A few months ago in the Guyana elections, US Secretary of State Mike Pompeo noted that forces were refusing to accept the people’s will at the ballot box. He said “Guyana’s undemocratic trajectory is dangerous to its citizens and to the hemisphere as a whole.”

The tone of democracy changed quickly, however, when Joe Biden and Kamala Harris won the required election votes for President and Vice President. Donald Trump, Pompeo along with many U.S. representatives have now dismissed the victory as fraudulent, reflecting the previous Guyana administration’s allegations of illegal votes. It seems that democracy should reign freely and equitably only across the Global South, but bend to the whims of US-invested politicians of A.

Nothing of this is surprising of course once we recognize America’s self-destructive practice for what it is. They have spent more than a century directly interfering with Latin American and Caribbean politics. Interestingly enough, the US is never labeled as an authoritarian. Put simply, they are deus ex machina that brings relief through political destabilization to those in the third world.

Just in 2019, the United States in cooperation with the historically white elite and racist mestizo succeeded in replacing former President Evo Morales of Bolivia. Morales was the country’s first indigenous president and a promising fighter against American intervention. Despite Bolivia seeing significantly reduced levels of poverty and unemployment under Morales, the United States in 2009 initiated “democracy promotion” programs aimed at undermining “the Evo Morales Movement Towards Socialism through harsh tactics.” This was after Morales expelled the American Embassy for suspicion of political interference.
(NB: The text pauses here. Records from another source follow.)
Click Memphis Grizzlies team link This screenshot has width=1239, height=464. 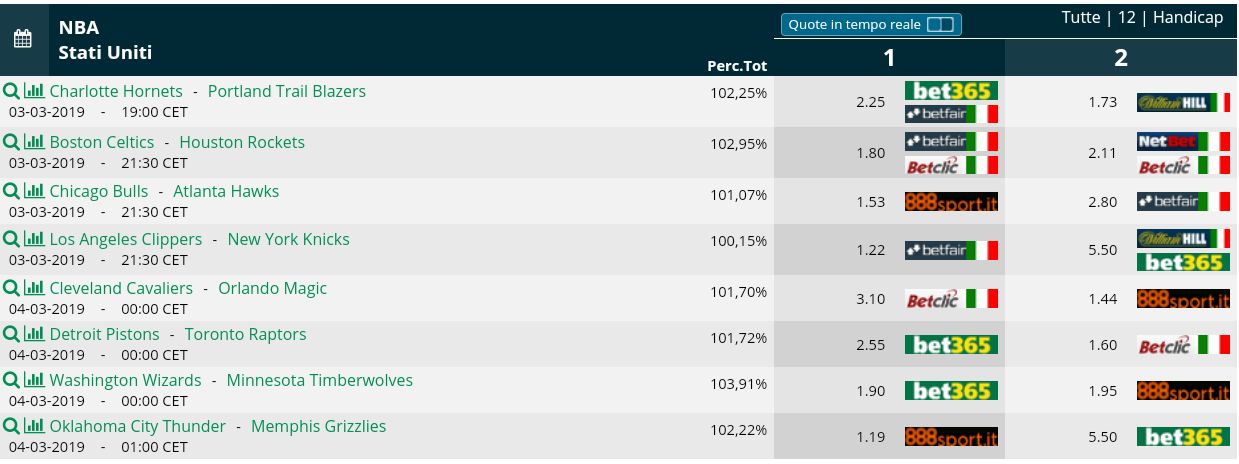318,426
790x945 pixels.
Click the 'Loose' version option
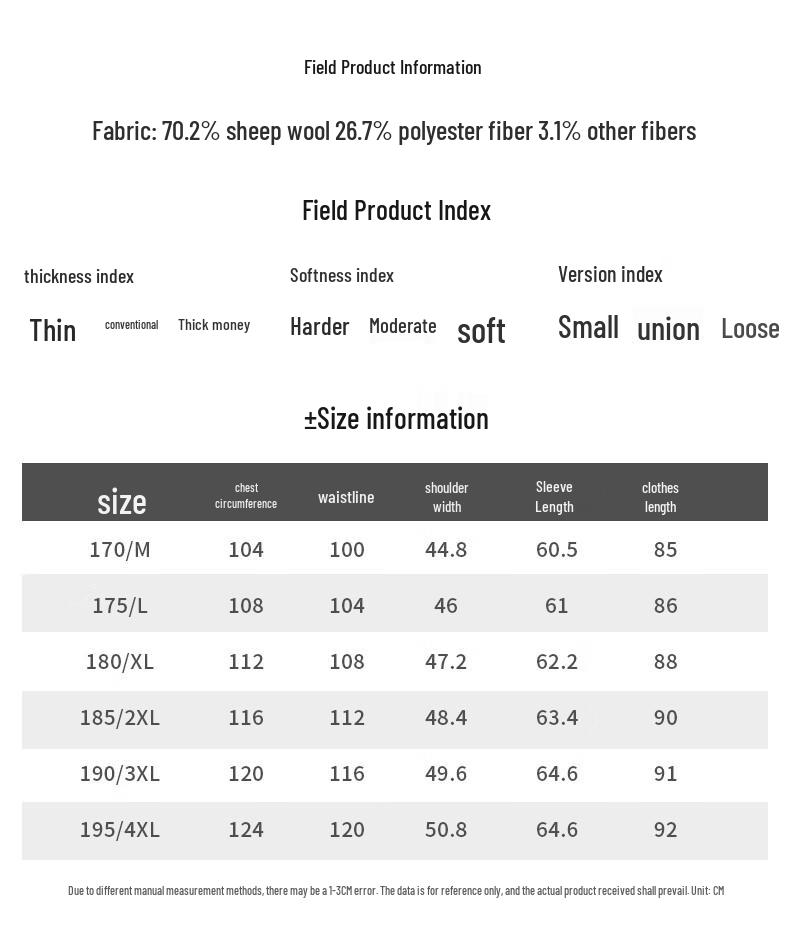click(749, 328)
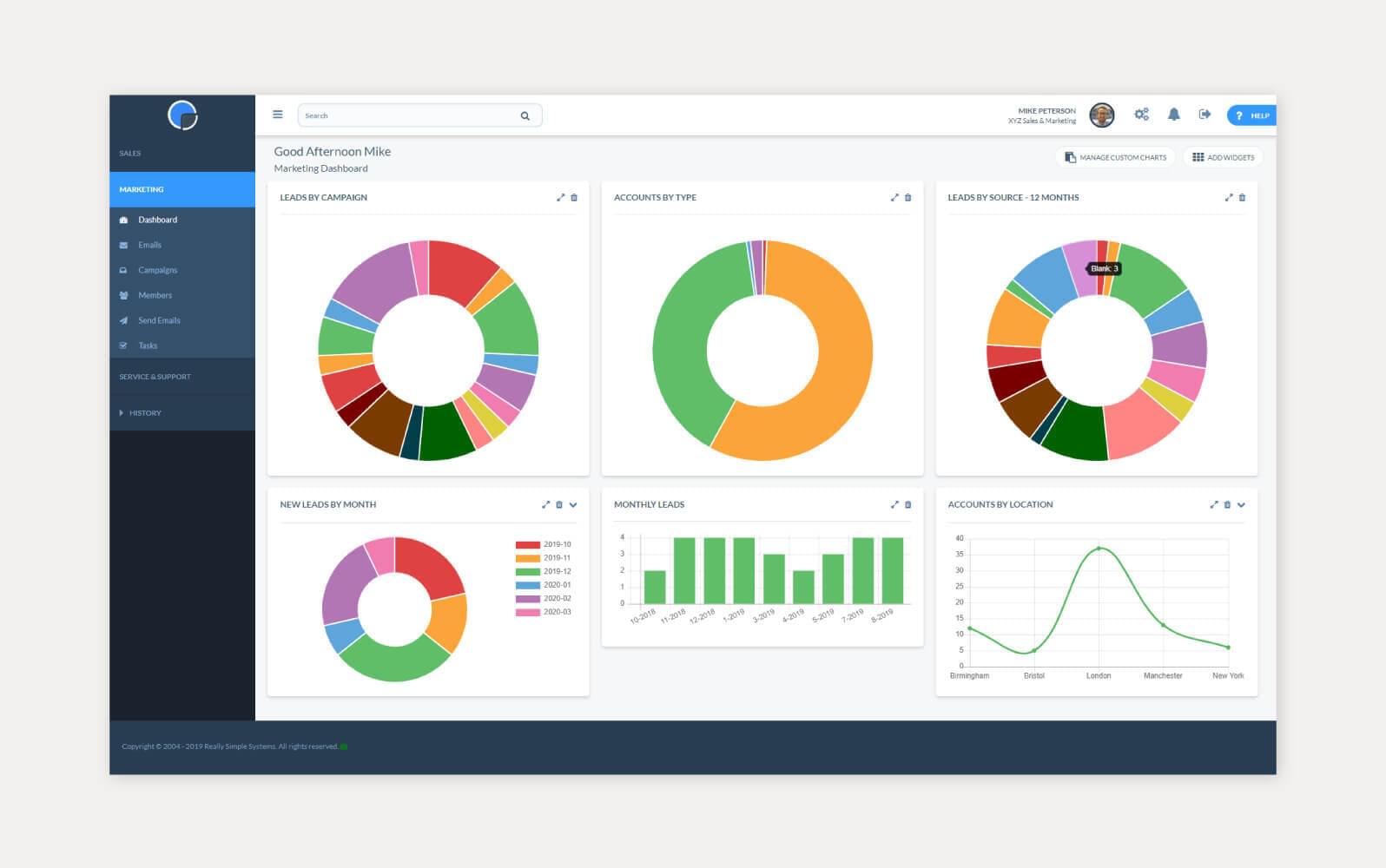1386x868 pixels.
Task: Open New Leads by Month chevron dropdown
Action: [x=573, y=504]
And yet America remains the basis of democracy in the eyes of many. If nothing else, they maintain a well-oiled and running propaganda machine. We in the Caribbean often see America through a lens far away from us. America is seen as this mythical land of opportunity where everyone will do it if they just try hard enough.

This myth has been crumbling before our eyes but many still maintain a firm commitment to American ideologies and principles. The truth is that these ideologies are not very far removed from those in the Caribbean, because they all focus on the same things. In both Democrats and Republicans, many may want to be seen as the former because identifying with the latter often brings a stigma attached. So Caribbean people could label themselves as Democrats but still believe in anti-poor, anti-Black, anti-women and anti-immigration amongst themselves.

White supremacy is so normal that people do not address it or explore how all other issues can be understood in its context. We often make the mistake of believing that only those who are not educated, financially stable etc. can be racist. This is not the case of course and many use their various degrees, wealth and connections to perpetuate discrimination and harmful stereotypes and systemic barriers to Black, Indigenous and Colored People (even if they themselves are BIPOC) .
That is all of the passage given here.